** Record excerpts follows **
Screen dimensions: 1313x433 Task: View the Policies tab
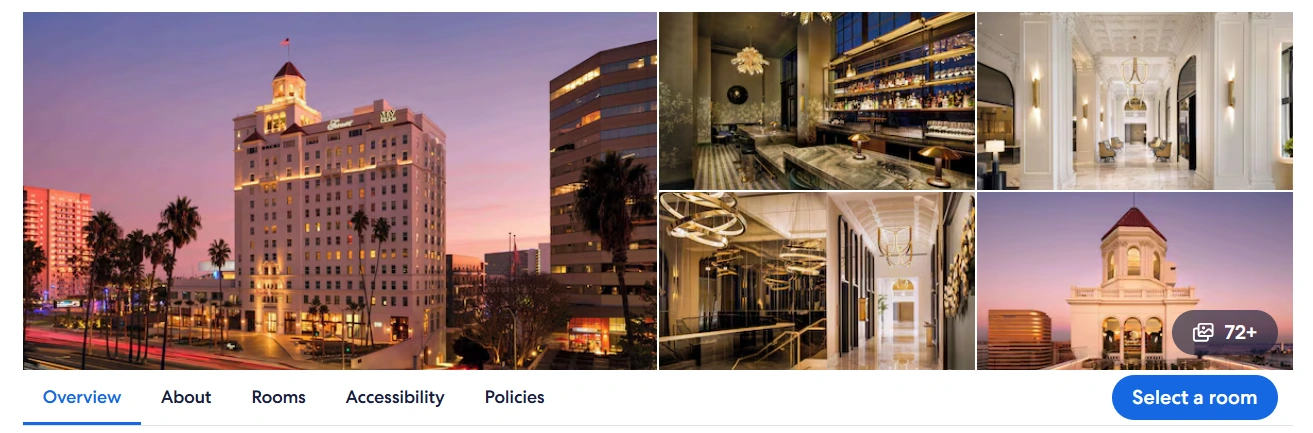click(x=514, y=397)
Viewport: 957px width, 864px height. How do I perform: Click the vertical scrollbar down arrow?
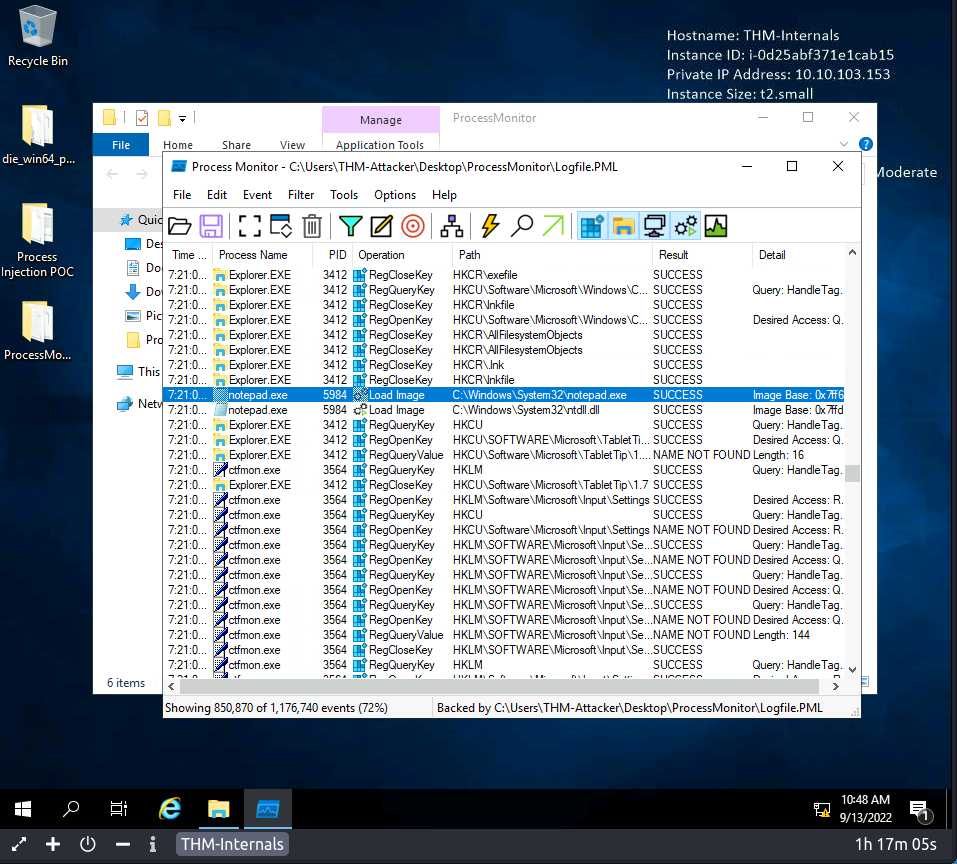(x=853, y=669)
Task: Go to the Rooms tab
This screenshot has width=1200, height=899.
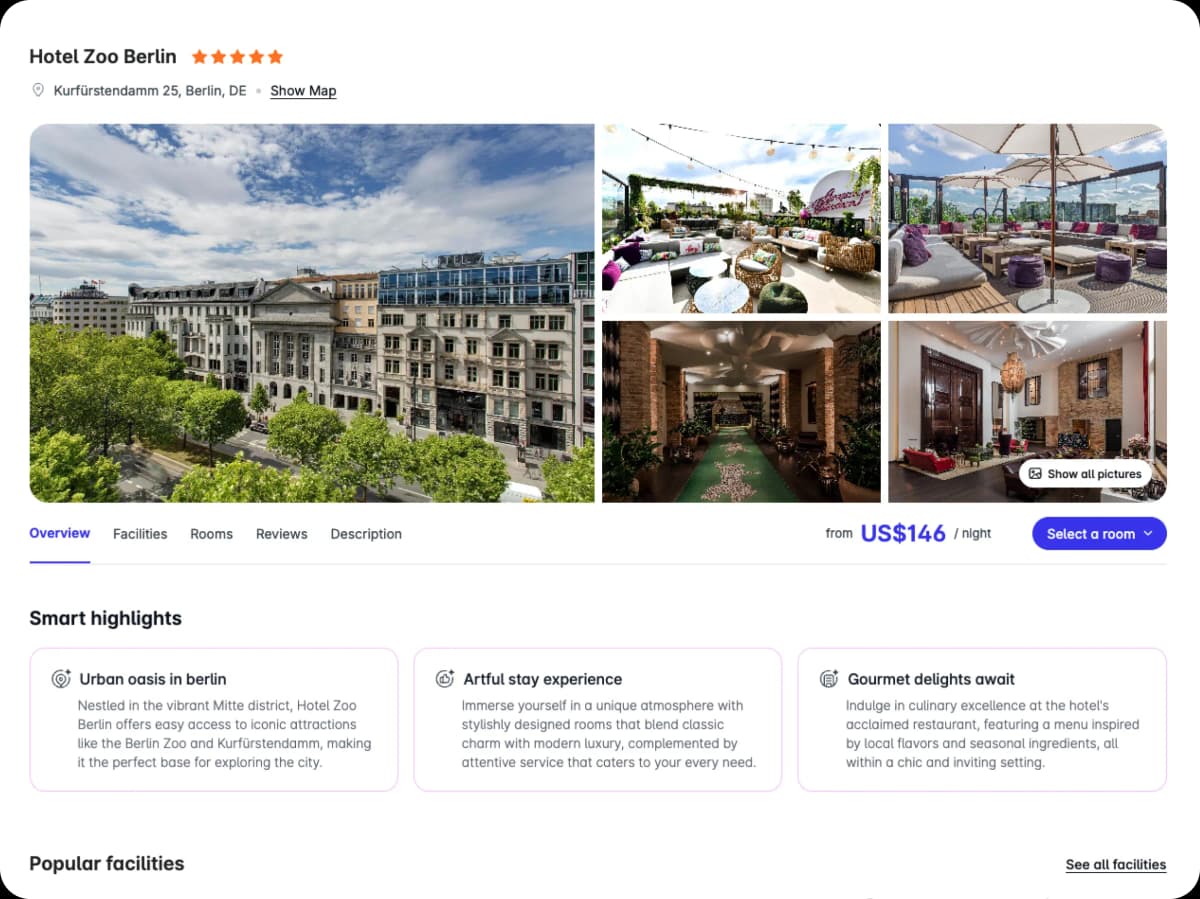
** End of Record excerpts **
- **Work instruction**
Repeat everything in the records above exactly, except the pictures.

- **Your response**
Screen dimensions: 1313x433 Task: View the Policies tab
click(x=514, y=397)
Viewport: 957px width, 864px height. How do I perform: Click the vertical scrollbar down arrow?
(x=853, y=669)
Task: Go to the Rooms tab
This screenshot has width=1200, height=899.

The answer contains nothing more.